### Bacaan yang Diberikan
Kamis, 27 Februari 2014

REHAT 0030 ES DAWET PANTURA



Maz Blangkon habis mengajak Kampret bersilaturahim di rumah pamannya, di Nginden- Surabaya. Jika berangkatnya dari Jogja ke Surabaya lewat jalur selatan, maka sengaja pulangnya lewat Pantura. Maz Blangkon dan Kampret pingin menikmati sensasi arena wisata WBL (Wisata Bahari Lamongan) dan Es Dawet Pantura di Palang-Tuban.
Kampret             :  “Wah, dahsyatnya maz WBL ini ! Segala arena hiburan dan permainan begini banyaknya, sampai kita dibuat lelah sendiri”.
Maz Blangkon  : “ Ya betul Pret. Dan harga-harga kuliner, oleh-oleh, kerajinan, dsb, relatif semuanya wajar, Pret. Tidak ada yang nuthuk !
Kampret         : “Apa itu karena bagusnya penataan sejak awal oleh Pemda dan manajemen selaku pelaksana, ya maz?”
Maz Blangkon    : “Mestinya begitu Pret, sehingga semua pengunjung yang datang kesini merasa aman dan nyaman”.
Kampret          : “Oh ya, maz Blangkon, hayo jangan lupa, katanya saya mau diajak cari ES DAWET PANTURA ?!”
Maz Blangkon     : “Tak usah khawatir, dên Bagus Kampret! Bersiaplah kamu untuk glegekkên!”
Maz Blangkon mengajak Kampret keluar WBL, dan bergerak ke barat sekitar 10 km, sudah memasuki wilayah Palang, kabupaten Tuban, tlatah Ronggolawe, sekaligus asal kelahiran Sunan Kalijaga. Ya, ini karena Sunan Kalijaga (RM. Said) adalah putra dari Adipati Wilwatikta (Adipati Tuban, zaman Majapahit akhir).

### Tujuan Tugas
Tulis ulang persis bagian cerita tentang Es Dawet Pantura di atas, mulai dari "Kamis, 27 Februari" dan terus sampai "yang nuthuk !".

### Daftar yang Diberikan
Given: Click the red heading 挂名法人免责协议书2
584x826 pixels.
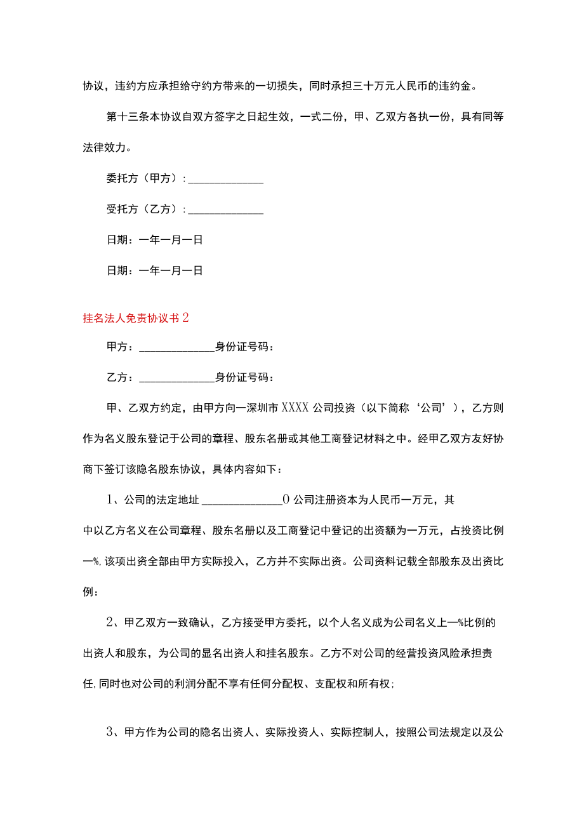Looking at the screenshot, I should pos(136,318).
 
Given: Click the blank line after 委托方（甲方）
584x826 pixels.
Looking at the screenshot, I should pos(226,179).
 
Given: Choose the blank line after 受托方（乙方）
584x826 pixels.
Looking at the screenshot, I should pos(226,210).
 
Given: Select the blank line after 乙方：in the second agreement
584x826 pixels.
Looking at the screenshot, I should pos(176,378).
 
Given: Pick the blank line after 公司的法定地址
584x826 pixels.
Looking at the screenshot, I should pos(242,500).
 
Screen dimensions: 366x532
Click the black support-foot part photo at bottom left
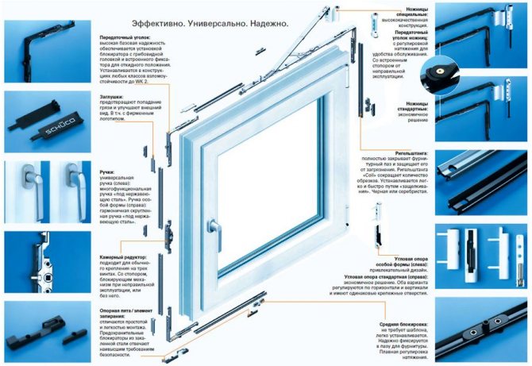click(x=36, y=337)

--

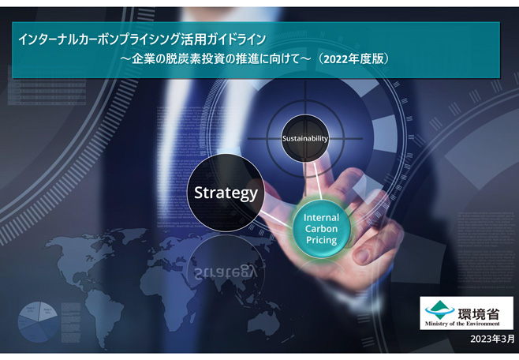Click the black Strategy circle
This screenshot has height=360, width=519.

---

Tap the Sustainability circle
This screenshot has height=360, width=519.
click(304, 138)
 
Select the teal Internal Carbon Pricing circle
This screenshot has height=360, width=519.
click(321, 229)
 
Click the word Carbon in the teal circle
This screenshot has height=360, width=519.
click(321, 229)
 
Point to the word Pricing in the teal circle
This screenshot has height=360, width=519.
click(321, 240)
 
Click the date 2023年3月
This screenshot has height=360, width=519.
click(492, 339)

### Jawaban Tugas
Kamis, 27 Februari 2014

REHAT 0030 ES DAWET PANTURA



Maz Blangkon habis mengajak Kampret bersilaturahim di rumah pamannya, di Nginden- Surabaya. Jika berangkatnya dari Jogja ke Surabaya lewat jalur selatan, maka sengaja pulangnya lewat Pantura. Maz Blangkon dan Kampret pingin menikmati sensasi arena wisata WBL (Wisata Bahari Lamongan) dan Es Dawet Pantura di Palang-Tuban.
Kampret             :  “Wah, dahsyatnya maz WBL ini ! Segala arena hiburan dan permainan begini banyaknya, sampai kita dibuat lelah sendiri”.
Maz Blangkon  : “ Ya betul Pret. Dan harga-harga kuliner, oleh-oleh, kerajinan, dsb, relatif semuanya wajar, Pret. Tidak ada yang nuthuk !